§ Given text:
10. Autoregressive Processes

- So far in this course, we have restricted ourselves to models with very few free parameters
- these models are simplifications of the true system and represent key features, such as relaxation times, oscillatory modes, SEIR-model parameters
- In each case, it was clear what we could learn from each parameter and how it was useful, to have the parameter in the model
- Including more parameterswe can always get a better fit of the model to the data

AR(1) model \[x_{t} = a x_{t-1} + \sigma {\xi}_t,\] where the noise has zero mean and uni variance, has two parameters

- There are different ways how to fit these parameters, for example
- the autocorrelation function
- the TAMSD
- a maximum likelihood estimator

- if the model is only an approximate description of the data, we cannot expect these fits to yield the same result

**Bias:** bias is the error of a fit that is unavoidable if the model has not sufficient parameters to represent the full complexity of the data

- models with fewer parameters have more bias

**Variance:** variance is the error of the fit

- models with more parameters, typically have a higher variance

The sqared error of the model can be decomosed into bias and variance

More information on the fundamental concepts of learning and fitting models can be found at https://work.caltech.edu/telecourse

Remember: Mean squared errors

Data: z(k,l), Model: x(k,l)=ak+bl+c: For best model minimize \[ \sum_k\sum_l (ak+bl+c-z(k,l))^2 \]

Ridge Regression: favor small a,b (small impact - especially realistic for model with more dimensions) by adding term to minimize slope \[ \sum_k\sum_l (ak+bl+c-z(k,l))^2 + \lambda (a^2 + b^2) \] with a suitable weight lambda

Additional advantage: can solve models with more dimensions (parameters) than data points (due to constraints)

**Real data is noisy**

**Extreme case:** a model that learns every situation from the past exactly is 'memorizing' these situations, however, predictions are about situations, that are outside of the past data, so the model is not helpful.

If the model has too many free parameters, the model 'overfits' - it fits the noise

Overfitting is increased by

- low number of data points
- noise
- complexity of the true underlying dynamics

Backshift operator \[ Bx_t = x_{t-1} \Rightarrow B^jx_t = x_{t-j} \]

The AR(p) process can be written as \[ x_t=\sum_{j=1}^p a_jB^j x_t + \xi_t \]

- Models generate infinite impulse response

The standard literature on this topic is the book *'Time Series Analysis - Forecasting and Control' by Box and Jenkins*.

§ Material:

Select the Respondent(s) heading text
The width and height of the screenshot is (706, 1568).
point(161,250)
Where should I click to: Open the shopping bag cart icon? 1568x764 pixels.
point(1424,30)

§ Exercises:
[1] In the notes on autoregressive processes, translate this sentence into Spanish: "If the model has too many free parameters, the model 'overfits' - it fits the noise"
[2] Answer these from the notes on autoregressive processes:
(a) How many parameters does the AR(1) model have?
(b) What three things increase overfitting?
(c) Which book is named as the standard literature on this topic?
[3] Pick up the notes on autoregressive processes after their last line and write what comes next.

§ Answer set:
[1] Si el modelo tiene demasiados parámetros libres, el modelo se "sobreajusta": se ajusta al ruido.

[2]
(a) Two.
(b) A low number of data points, noise, and complexity of the true underlying dynamics.
(c) "Time Series Analysis - Forecasting and Control" by Box and Jenkins.

[3]
Solve

\[ 1-a_1G^{-1}-a_2{G^{-1}}^2 = 0 \] \[ G_{1,2}^{-1} = \frac{a_1\pm \sqrt{a_1^2+4a_2}}{2} [{\Rightarrow} a_1=(G_1+G_2) \;\;\; a_2=-G_1G_2] \]Real or complex (-> oscillations)

Autocorrelations have form: \[ c_\Delta = h_1G_1^\Delta+h_2G_2^\Delta \]

Stationarity: \[ 1>|G_i| \forall i \]

from which we define

\[ \xi_t = \Phi(B)x_t. \]The term can be rewritten as

\[ \Phi(B) = 1 - \sum_{j=1}^p a_jB^j = \prod_{j=1}^p (1-G_jB), \]where Gj^-1 are the roots of \[ \Phi(B)=0 \]

Stationary if all roots are smaller than 1

The correlation at some lag k that results after removing the effect of correlations due to the terms at shorter lags.

Yule-Walker equations

\[ \left(\begin{array}{c c c c c}1&c_1&c_2&\cdots &c_{k-1}\\ c_1&1&c_1&\cdots &c_{k-2}\\ \vdots &\vdots &\vdots &\cdots &\vdots\\ c_{k-1}&c_{k-2}&c_{k-3}&\cdots &1\end{array}\right)\left(\begin{array}{c}\Phi_{k1}\\ \Phi_{k2}\\ \vdots\\ \Phi_{kk}\end{array}\right) = \left(\begin{array}{c}c_{1}\\ c_{2}\\ \vdots\\ c_{k}\end{array}\right) \]The solution is the partial autocorrelation function

\[ \Phi_{kk} = Corr(x_t,x_{t-k}|x_{t-1},x_{t-2},...,x_{t-k+1}) \]If the process is of order p, the partial autocorrelation function has cutoff after lag p \[\Phi_{kk}=0 \;\; \forall \; k>p\]

Negative conditional log-likelihood

\[ L(a,v)=\frac{1}{2}\log(v) + \frac{\frac{1}{T-1}\sum_{t=0}^{T-1} (x_t-\sum_{j=1}^p a_jx_{t-j})^2}{2v}, \]is a useful approximation to the true negative log-likelihood.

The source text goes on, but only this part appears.